PandaProbe Cloud is a managed platform for agent tracing, evals, and monitoring. It helps teams run production observability and evaluation workflows without maintaining their own infrastructure.
AEVS is a developer tool for recording and verifying AI agent tool calls with signed, tamper-evident receipts. It helps developers inspect what an agent actually executed through an API or explorer instead of relying on model text alone.
Proxee is a macOS menu bar app for previewing a local web app on an iPhone while you build on a Mac. It pairs devices over QR code, syncs key browsing state, and includes an iPhone companion app for longer testing sessions.
Bugpilot is a Chrome extension that captures console, network, DOM, and user-action context as AI-ready Markdown for debugging with Claude, ChatGPT, Cursor, and similar assistants. It includes always-on redaction, local-only capture, and a free tier with optional Pro export formats.
Patchrooms is a visual feedback tool for AI-built apps. It lets reviewers comment on elements in staging or preview builds, then exports agent-ready Markdown or MCP-readable reports for tools like Claude Code and Cursor.
Backplanes Spotlight generates automatic reports for Claude Code and Codex sessions so developers and teams can review what an agent actually did after a run finishes. It focuses on post-session visibility, report summaries, and local redaction before data leaves the laptop.
browse.sh is an open catalog of browser automation skills for AI agents and developers. It combines reusable `SKILL.md` recipes with a CLI for browser actions, debugging, and cloud sessions.
FixtureKit generates fixtures, mocks, and test data from TypeScript and Zod schemas in the browser. It runs locally with no API calls and keeps schema data on your machine.
FlintLab Sirius is an AI-powered device infrastructure PaaS for managing tests across real devices, emulators, and containerized execution environments. It supports automation and observability through a web UI, CLI, and REST APIs.
Humans Not Invited is a machine-oriented challenge site that asks users or agents to select matching squares and verify the result. The captured pricing URL returns 404, so no public plan details are available from the source.
TestSprite is an AI testing agent and automation platform that helps software teams plan, generate, run, debug, and report tests with minimal input. It supports cloud-based verification workflows and integrates with MCP, IDE, and CI-based development setups.

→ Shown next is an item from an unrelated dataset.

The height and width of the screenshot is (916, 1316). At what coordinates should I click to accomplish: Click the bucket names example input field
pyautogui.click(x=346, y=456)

Chunk sidecars are CircleCI validation environments that help AI coding agents catch failures in the inner loop before changes reach CI. They run lightweight checks in a remote microVM and are available to all CircleCI users, including Free plans.
The Incident Challenge is a bi-weekly production incident challenge for developers and engineers. Participants inspect logs, code, docs, architecture, and clues to identify the issue and submit the fastest correct fix.
UI Design Analyzer is a free browser-based tool for scoring UI screenshots across seven criteria, including spacing, alignment, color, hierarchy, and typography. It supports JPG, PNG, and WebP uploads with no login or signup.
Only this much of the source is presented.